▶ What is needed
Wherever the word "Pabrik" appears in a line of the data, that line should be copied.

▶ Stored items
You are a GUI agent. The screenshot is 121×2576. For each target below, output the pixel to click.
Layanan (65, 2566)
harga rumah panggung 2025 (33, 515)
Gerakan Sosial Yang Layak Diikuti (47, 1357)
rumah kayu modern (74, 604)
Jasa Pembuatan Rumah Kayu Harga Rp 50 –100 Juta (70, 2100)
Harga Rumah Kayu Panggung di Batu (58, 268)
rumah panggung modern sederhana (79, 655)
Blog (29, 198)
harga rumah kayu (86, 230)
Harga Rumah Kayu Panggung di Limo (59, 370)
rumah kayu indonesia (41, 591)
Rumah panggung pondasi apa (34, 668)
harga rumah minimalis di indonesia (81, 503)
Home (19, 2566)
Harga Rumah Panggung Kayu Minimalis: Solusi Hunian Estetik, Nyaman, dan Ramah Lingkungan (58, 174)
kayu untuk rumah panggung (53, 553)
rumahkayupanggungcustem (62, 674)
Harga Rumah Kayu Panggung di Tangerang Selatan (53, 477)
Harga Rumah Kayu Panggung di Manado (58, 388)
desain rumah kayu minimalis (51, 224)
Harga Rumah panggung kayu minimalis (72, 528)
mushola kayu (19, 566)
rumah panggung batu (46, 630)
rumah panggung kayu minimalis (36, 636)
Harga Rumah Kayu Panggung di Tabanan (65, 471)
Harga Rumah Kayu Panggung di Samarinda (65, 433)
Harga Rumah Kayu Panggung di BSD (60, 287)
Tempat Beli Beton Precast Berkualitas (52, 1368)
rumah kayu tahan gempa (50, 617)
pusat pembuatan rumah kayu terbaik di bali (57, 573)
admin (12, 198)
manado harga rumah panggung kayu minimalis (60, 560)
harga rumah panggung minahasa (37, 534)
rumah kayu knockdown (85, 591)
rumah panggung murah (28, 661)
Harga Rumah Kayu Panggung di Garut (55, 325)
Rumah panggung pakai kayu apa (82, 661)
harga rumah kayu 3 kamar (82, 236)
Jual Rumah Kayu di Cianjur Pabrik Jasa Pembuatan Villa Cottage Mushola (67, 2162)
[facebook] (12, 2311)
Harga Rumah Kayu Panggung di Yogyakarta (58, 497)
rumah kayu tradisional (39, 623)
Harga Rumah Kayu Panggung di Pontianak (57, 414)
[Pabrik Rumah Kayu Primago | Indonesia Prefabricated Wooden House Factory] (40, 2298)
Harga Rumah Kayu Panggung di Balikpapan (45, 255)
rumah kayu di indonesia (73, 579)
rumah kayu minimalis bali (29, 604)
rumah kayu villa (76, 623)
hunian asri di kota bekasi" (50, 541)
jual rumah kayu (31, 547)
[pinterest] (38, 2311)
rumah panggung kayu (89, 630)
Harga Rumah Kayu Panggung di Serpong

▶ Answer to the exercise
Jual Rumah Kayu di Cianjur Pabrik Jasa Pembuatan Villa Cottage Mushola (67, 2162)
[Pabrik Rumah Kayu Primago | Indonesia Prefabricated Wooden House Factory] (40, 2298)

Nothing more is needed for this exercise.